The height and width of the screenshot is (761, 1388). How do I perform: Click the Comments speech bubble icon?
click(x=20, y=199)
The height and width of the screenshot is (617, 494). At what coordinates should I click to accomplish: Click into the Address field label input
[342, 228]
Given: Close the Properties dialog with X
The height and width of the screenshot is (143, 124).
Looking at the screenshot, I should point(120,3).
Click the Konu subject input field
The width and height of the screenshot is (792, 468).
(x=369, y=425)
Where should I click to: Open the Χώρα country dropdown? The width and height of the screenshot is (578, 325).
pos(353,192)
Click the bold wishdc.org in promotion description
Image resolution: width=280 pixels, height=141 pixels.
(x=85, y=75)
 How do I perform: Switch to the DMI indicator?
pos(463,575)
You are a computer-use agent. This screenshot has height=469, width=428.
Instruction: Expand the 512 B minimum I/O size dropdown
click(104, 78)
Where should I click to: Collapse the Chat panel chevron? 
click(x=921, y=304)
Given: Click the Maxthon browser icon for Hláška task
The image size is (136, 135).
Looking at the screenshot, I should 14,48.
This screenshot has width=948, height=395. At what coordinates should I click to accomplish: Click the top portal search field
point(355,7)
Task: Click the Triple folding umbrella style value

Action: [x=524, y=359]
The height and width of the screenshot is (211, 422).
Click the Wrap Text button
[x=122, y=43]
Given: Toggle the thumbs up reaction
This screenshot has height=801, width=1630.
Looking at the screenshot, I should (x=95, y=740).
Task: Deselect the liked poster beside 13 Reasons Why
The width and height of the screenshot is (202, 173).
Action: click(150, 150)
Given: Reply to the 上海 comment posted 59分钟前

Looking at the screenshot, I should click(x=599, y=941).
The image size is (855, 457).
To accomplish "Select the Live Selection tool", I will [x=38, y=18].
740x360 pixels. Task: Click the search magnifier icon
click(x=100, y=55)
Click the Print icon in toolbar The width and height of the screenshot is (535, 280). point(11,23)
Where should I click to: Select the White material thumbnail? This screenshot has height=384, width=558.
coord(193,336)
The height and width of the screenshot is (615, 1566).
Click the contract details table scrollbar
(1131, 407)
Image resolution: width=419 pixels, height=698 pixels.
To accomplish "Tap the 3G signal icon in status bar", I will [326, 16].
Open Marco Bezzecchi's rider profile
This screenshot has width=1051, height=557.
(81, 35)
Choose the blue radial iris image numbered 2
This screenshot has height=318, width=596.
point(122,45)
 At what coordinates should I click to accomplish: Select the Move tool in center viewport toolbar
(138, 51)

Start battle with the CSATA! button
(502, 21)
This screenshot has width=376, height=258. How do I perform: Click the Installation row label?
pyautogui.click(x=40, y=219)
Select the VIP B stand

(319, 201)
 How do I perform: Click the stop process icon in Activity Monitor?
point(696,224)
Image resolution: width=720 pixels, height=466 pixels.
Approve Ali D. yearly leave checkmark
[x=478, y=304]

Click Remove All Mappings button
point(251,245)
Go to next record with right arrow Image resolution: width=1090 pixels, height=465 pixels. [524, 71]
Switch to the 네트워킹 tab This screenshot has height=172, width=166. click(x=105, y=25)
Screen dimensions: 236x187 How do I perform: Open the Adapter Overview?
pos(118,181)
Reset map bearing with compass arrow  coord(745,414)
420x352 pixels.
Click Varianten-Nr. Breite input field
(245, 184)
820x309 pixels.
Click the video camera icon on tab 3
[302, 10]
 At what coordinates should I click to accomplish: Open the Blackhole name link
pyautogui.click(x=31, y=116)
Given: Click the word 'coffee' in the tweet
# # # #
What you have to do> Exactly as they appear above, print all the entries.

Reply to the exercise>
The height and width of the screenshot is (761, 1388). How do I perform: Click the Comments speech bubble icon?
click(x=20, y=199)
The height and width of the screenshot is (617, 494). At what coordinates should I click to accomplish: Click into the Address field label input
[342, 228]
Given: Close the Properties dialog with X
The height and width of the screenshot is (143, 124).
Looking at the screenshot, I should point(120,3).
Click the Konu subject input field
The width and height of the screenshot is (792, 468).
(x=369, y=425)
Where should I click to: Open the Χώρα country dropdown? The width and height of the screenshot is (578, 325).
pos(353,192)
Click the bold wishdc.org in promotion description
Image resolution: width=280 pixels, height=141 pixels.
(x=85, y=75)
 How do I perform: Switch to the DMI indicator?
pos(463,575)
You are a computer-use agent. This screenshot has height=469, width=428.
Instruction: Expand the 512 B minimum I/O size dropdown
click(104, 78)
Where should I click to: Collapse the Chat panel chevron? 
click(x=921, y=304)
Given: Click the Maxthon browser icon for Hláška task
The image size is (136, 135).
Looking at the screenshot, I should 14,48.
This screenshot has width=948, height=395. At what coordinates should I click to accomplish: Click the top portal search field
point(355,7)
Task: Click the Triple folding umbrella style value

Action: [x=524, y=359]
The height and width of the screenshot is (211, 422).
Click the Wrap Text button
[x=122, y=43]
Given: Toggle the thumbs up reaction
This screenshot has height=801, width=1630.
Looking at the screenshot, I should (x=95, y=740).
Task: Deselect the liked poster beside 13 Reasons Why
The width and height of the screenshot is (202, 173).
Action: click(150, 150)
Given: Reply to the 上海 comment posted 59分钟前

Looking at the screenshot, I should click(x=599, y=941).
The image size is (855, 457).
To accomplish "Select the Live Selection tool", I will [x=38, y=18].
740x360 pixels. Task: Click the search magnifier icon
click(x=100, y=55)
Click the Print icon in toolbar The width and height of the screenshot is (535, 280). point(11,23)
Where should I click to: Select the White material thumbnail? This screenshot has height=384, width=558.
coord(193,336)
The height and width of the screenshot is (615, 1566).
Click the contract details table scrollbar
(1131, 407)
Image resolution: width=419 pixels, height=698 pixels.
To accomplish "Tap the 3G signal icon in status bar", I will [326, 16].
Open Marco Bezzecchi's rider profile
This screenshot has width=1051, height=557.
(81, 35)
Choose the blue radial iris image numbered 2
This screenshot has height=318, width=596.
point(122,45)
 At what coordinates should I click to accomplish: Select the Move tool in center viewport toolbar
(138, 51)

Start battle with the CSATA! button
(502, 21)
This screenshot has width=376, height=258. How do I perform: Click the Installation row label?
pyautogui.click(x=40, y=219)
Select the VIP B stand

(319, 201)
 How do I perform: Click the stop process icon in Activity Monitor?
point(696,224)
Image resolution: width=720 pixels, height=466 pixels.
Approve Ali D. yearly leave checkmark
[x=478, y=304]

Click Remove All Mappings button
point(251,245)
Go to next record with right arrow Image resolution: width=1090 pixels, height=465 pixels. [524, 71]
Switch to the 네트워킹 tab This screenshot has height=172, width=166. click(x=105, y=25)
Screen dimensions: 236x187 How do I perform: Open the Adapter Overview?
pos(118,181)
Reset map bearing with compass arrow  coord(745,414)
420x352 pixels.
Click Varianten-Nr. Breite input field
(245, 184)
820x309 pixels.
Click the video camera icon on tab 3
[302, 10]
 At what coordinates should I click to accomplish: Open the Blackhole name link
pyautogui.click(x=31, y=116)
Given: Click the word 'coffee' in the tweet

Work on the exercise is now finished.